§ **Data shown**:

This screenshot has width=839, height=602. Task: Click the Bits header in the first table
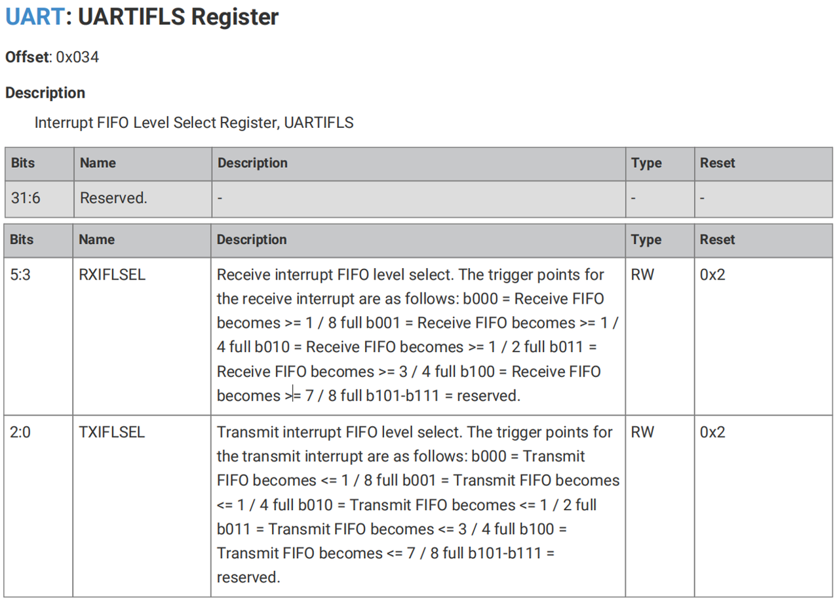pos(23,163)
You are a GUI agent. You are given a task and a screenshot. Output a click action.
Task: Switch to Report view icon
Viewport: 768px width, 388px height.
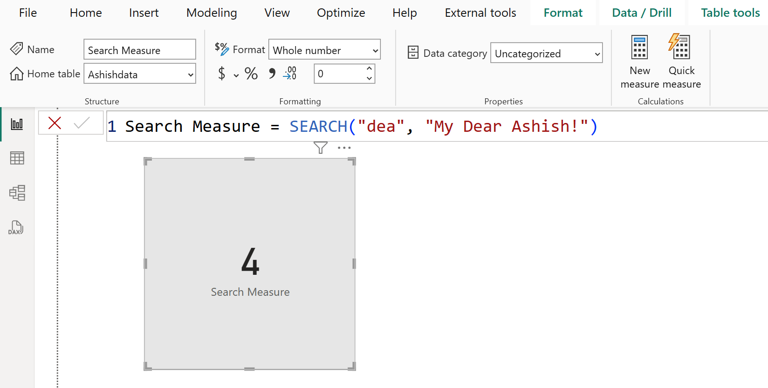(17, 124)
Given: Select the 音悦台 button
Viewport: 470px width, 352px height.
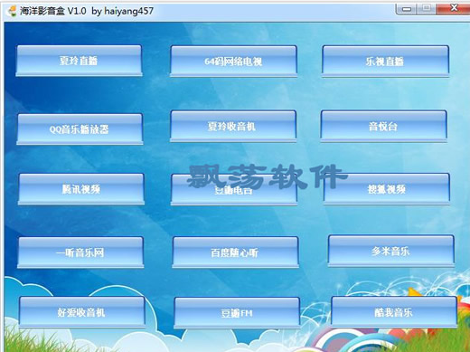Looking at the screenshot, I should pyautogui.click(x=383, y=126).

§ **Required work**: A verbatim transcript of the entries above is required, with the pictures left out.

§ **Expected answer**:
This screenshot has width=839, height=602. Task: Click the Bits header in the first table
pos(23,163)
You are a GUI agent. You are given a task and a screenshot. Output a click action.
Task: Switch to Report view icon
Viewport: 768px width, 388px height.
(17, 124)
Given: Select the 音悦台 button
Viewport: 470px width, 352px height.
Looking at the screenshot, I should pyautogui.click(x=383, y=126).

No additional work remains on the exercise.